One of the biggest challenges facing the medical industry is drug-resistant bacteria. Currently, there are some estimated 700,000 deaths due to drug-resistant bacteria, and more strains of drug-resistant bacteria are developing. Scientists and engineers are attempting to develop new methods of combatting drug-resistant bacteria. One method of developing new antibiotics is employing artificial intelligence and machine learning to isolate new compounds that could deal with new strains of super-bacteria.
As SingularityHub reported, a new antibiotic was designed with the assistance of AI. The antibiotic has been named halicin, after the AI HAL from 2001: A Space Odyssey. The newly developed antibiotic proved successful at eliminating some of the virile super-bacteria strains. The new antibiotic was discovered through the use of machine learning algorithms. Specifically, the machine learning model was trained using a large dataset comprised of approximately 2,500 compounds. Nearly half of the drugs used to train the model were drugs already approved by the FDA, while the other half of the training set was comprised of naturally occurring compounds. The team of researchers tweaked the algorithms to prioritize molecules that simultaneously possessed antibiotic properties but different from existing antibiotic structures. They then examined the results to determine which compounds would be safe for human consumption.
According to The Guardian, the drug proved extremely effective at fighting drug-resistant bacteria in a recent study. It is so effective because it degrades the membrane of the bacteria, which disables the ability of the bacteria to produce energy. For bacteria to develop defenses against the effects of halicin it could take more than a few genetic mutations, which gives halicin staying power. The research team also tested how the compound performed in mice, where it was able to successfully clear mice infected with a strain of bacteria resistant to all current antibiotics. With the results of the studies so promising, the research team is hoping to move into a partnership with a pharmaceutical entity and prove the drug safe for use by people.

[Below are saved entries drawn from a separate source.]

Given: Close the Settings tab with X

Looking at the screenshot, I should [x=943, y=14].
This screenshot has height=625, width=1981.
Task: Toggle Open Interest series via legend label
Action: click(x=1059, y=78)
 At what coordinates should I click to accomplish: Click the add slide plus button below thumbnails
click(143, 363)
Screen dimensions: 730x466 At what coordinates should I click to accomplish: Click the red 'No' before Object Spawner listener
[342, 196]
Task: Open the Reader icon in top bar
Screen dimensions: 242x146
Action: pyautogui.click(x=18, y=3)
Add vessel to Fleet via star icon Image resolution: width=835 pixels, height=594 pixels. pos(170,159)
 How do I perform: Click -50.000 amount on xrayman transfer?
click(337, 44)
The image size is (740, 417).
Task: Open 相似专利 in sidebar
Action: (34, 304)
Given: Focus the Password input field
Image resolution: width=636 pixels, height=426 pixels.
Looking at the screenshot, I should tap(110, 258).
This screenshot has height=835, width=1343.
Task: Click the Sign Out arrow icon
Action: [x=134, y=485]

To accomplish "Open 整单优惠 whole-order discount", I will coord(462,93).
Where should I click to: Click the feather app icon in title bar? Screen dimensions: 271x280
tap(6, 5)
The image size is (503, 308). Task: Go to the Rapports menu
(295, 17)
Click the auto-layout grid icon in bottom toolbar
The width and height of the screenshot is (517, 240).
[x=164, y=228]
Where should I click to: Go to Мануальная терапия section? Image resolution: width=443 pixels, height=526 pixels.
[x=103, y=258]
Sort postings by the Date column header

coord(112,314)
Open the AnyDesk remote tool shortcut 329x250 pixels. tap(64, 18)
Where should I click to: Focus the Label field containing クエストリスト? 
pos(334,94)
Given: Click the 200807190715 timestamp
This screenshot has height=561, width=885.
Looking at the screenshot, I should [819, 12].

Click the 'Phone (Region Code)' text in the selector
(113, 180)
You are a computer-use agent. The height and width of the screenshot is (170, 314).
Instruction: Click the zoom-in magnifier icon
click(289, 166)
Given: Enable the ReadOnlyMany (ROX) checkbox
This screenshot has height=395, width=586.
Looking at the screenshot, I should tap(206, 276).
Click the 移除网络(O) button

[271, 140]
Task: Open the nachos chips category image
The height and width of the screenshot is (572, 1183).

James Collins, professor of bioengineering and senior author at MIT, and Regina Barzilay, computer science professor at MIT were both senior authors on the paper. Collins, Barzilay, and other researchers hope that algorithms like the type they used to design halicin could help fast-track the discovery of new antibiotics to deal with the proliferation of drug-resistant strains of the disease.
Halicin is far from the only drug compound discovered with the use of AI. The research team lead by Collin and Barzilay want to go farther and create new compounds training more models using around 100 million molecules pulled from the ZINC 15 database, an online library of over 1.5 billion drug compounds. Reportedly the team has already managed to find at least 23 different candidates that satisfy the criteria of being possibly safe for human use and structurally different from current antibiotics.
An unfortunate side effect of antibiotics is that, while they kill harmful bacteria, they also kill off the necessary gut bacteria that the human body needs. The research hopes that they could use techniques similar to the those used to create halicin to create antibiotics with fewer side effects, drugs less likely to harm the human gut microbiome.
Many other companies are also attempting to use machine learning to simplify the complex, long, and often expensive drug creation process. Other companies have also been training AI algorithms to synthesize new drug compounds. Just recently one company was able to develop a proof-of-concept drug in only a month and a half, a much shorter amount of time than the months or even years it can take to create a drug the traditional way.
Barzilay is optimistic that AI-driven drug discovery methods can transform the landscape of drug discovery in meaningful ways. Barzilay explained that the work on halicin is a practical example of how effective machine learning techniques can be:
“There is still a question of whether machine-learning tools are really doing something intelligent in healthcare, and how we can develop them to be workhorses in the pharmaceuticals industry. This shows how far you can adapt this tool.”